23.06.2026 - 18:26:30 | boerse-global.de

Xiaomi shares tumble 43% YTD amid heavy R&D spending and EV losses, even as it unveils in-house Xuanjie O3 chip and two new SUVs under sub-brand Skynomad.

Xiaomi Stock Plunges Near Record Low Despite EV Expansion and Self-Designed Chip
Xiaomi - Xiaomi Shares Stumble to 52-Week Low Despite Chip Breakthrough and SUV Push 23.06.2026 - Bild: ĂĽber boerse-global.de

Investors are giving Xiaomi’s grand technology pivot a thumbs-down, sending the stock to the brink of a record low even as the company unveils an in-house processor and expands its electric vehicle lineup. Shares slid 4.65 percent on Tuesday to €2.54, barely above the all-time trough of €2.51. The year-to-date decline now exceeds 43 percent.

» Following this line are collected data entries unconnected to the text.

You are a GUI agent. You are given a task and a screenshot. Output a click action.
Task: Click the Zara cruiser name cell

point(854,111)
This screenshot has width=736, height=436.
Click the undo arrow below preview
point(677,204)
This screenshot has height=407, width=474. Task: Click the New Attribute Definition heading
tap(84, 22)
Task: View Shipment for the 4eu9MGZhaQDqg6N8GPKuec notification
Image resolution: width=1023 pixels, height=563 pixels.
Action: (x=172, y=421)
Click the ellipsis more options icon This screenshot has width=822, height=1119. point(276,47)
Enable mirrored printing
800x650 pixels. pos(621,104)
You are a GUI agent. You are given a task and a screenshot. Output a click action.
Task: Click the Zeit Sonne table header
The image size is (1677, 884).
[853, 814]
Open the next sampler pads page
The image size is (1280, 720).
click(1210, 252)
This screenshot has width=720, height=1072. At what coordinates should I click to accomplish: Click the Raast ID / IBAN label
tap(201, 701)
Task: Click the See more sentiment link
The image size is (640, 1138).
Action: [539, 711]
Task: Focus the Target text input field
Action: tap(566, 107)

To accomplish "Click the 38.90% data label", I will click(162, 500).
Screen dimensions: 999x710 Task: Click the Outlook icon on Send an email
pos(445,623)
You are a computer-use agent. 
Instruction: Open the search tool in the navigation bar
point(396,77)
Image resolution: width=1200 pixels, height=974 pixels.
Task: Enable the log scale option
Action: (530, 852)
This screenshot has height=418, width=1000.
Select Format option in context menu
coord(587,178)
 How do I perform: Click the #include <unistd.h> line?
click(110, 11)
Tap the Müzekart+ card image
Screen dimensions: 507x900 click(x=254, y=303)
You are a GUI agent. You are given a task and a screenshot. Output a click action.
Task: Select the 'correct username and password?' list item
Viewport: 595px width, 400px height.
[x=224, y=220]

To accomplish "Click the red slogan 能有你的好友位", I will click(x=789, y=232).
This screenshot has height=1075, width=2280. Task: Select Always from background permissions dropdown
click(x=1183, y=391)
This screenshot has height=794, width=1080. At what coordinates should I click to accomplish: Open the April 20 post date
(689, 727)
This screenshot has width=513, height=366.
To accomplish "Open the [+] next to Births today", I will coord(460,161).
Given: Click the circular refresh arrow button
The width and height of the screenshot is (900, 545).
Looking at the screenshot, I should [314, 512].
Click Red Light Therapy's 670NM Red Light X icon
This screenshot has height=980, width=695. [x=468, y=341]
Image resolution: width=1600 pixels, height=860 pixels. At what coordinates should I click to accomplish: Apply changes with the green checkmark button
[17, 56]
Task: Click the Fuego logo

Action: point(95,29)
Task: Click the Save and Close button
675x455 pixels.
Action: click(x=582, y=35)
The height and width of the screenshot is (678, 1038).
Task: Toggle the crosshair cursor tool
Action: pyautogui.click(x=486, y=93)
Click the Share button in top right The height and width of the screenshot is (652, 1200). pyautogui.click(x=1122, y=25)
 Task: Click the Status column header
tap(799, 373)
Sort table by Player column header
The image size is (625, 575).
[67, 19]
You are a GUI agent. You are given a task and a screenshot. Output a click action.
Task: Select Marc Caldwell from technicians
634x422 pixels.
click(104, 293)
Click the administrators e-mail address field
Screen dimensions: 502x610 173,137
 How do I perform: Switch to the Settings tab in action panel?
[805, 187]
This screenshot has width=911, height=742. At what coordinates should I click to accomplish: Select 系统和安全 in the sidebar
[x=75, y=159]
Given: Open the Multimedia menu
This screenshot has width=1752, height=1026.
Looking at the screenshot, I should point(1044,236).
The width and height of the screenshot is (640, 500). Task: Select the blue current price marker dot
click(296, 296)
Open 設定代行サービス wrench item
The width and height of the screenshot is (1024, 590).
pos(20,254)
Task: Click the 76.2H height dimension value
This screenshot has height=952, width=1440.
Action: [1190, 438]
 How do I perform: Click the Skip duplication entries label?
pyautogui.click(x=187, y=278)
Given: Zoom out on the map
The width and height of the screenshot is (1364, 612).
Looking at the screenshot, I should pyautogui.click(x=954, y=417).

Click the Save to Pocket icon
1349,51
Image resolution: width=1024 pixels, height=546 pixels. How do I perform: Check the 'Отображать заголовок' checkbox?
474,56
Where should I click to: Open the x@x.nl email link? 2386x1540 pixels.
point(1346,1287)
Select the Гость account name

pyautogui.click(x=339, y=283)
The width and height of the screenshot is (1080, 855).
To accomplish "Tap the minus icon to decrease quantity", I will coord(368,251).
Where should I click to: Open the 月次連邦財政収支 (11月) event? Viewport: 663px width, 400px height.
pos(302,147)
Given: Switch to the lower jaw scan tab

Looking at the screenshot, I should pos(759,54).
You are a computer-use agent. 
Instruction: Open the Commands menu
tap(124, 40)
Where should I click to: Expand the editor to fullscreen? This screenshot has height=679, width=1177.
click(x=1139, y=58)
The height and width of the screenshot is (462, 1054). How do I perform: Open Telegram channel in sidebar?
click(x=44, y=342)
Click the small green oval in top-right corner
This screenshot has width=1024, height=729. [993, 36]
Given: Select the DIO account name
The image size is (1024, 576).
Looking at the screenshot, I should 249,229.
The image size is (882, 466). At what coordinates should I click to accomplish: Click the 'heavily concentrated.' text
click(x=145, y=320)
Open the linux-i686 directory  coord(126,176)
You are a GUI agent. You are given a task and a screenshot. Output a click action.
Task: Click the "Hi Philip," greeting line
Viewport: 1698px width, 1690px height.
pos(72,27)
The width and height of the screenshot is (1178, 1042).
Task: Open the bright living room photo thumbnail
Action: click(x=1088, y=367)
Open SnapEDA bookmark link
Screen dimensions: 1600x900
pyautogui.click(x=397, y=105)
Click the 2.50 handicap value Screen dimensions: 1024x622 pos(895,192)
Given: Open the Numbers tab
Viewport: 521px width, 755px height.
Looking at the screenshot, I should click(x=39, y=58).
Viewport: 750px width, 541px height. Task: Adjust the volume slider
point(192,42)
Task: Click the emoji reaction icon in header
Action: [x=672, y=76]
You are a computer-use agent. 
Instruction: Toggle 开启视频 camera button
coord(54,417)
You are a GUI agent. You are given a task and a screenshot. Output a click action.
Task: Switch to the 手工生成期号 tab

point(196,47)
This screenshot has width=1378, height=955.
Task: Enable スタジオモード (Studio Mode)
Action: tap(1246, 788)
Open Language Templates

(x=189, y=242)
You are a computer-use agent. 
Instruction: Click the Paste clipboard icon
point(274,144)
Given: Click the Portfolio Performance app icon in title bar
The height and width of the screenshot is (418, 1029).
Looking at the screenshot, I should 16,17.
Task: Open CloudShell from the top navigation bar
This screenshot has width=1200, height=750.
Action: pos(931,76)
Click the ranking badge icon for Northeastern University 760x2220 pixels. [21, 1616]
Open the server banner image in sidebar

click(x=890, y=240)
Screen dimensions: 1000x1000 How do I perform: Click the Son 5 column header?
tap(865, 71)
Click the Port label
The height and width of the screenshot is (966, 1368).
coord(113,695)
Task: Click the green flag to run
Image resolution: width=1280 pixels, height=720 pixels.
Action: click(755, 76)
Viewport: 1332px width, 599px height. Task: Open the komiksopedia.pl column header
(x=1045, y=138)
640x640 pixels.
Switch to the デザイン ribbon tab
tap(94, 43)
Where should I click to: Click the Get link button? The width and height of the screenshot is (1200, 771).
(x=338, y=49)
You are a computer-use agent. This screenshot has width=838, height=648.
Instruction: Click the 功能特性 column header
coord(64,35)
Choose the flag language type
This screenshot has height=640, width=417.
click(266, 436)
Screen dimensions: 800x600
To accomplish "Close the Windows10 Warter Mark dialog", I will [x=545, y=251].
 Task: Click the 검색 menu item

The bleeding has persisted despite a massive share buyback program launched in early June, under which Xiaomi plans to repurchase up to 20 billion Hong Kong dollars of its own equity. The relative strength index has sunk to 20.7, a level that typically signals deeply oversold conditions, yet buying pressure remains absent. Analysts say concrete improvements in core operations are needed for a genuine rebound.

Own Silicon Takes Aim at Qualcomm

Hoping to emulate Apple’s playbook, Xiaomi is pushing ahead with self-designed processors. President Lu Weibing confirmed that the company’s own chip, the Xuanjie O3, will enter production in the second half of 2026. Taiwan Semiconductor Manufacturing Company (TSMC) has been tapped as the foundry. The chip uses a novel prime-core architecture clocked at 4.05 gigahertz, and early benchmark tests put its performance on par with Qualcomm’s top-tier models. The move is intended to sharply boost processing power and artificial intelligence capabilities.

Research and development spending already reached nine billion yuan in the first quarter, with full-year spending projected to hit around 40 billion yuan. That outlay is putting intense pressure on margins.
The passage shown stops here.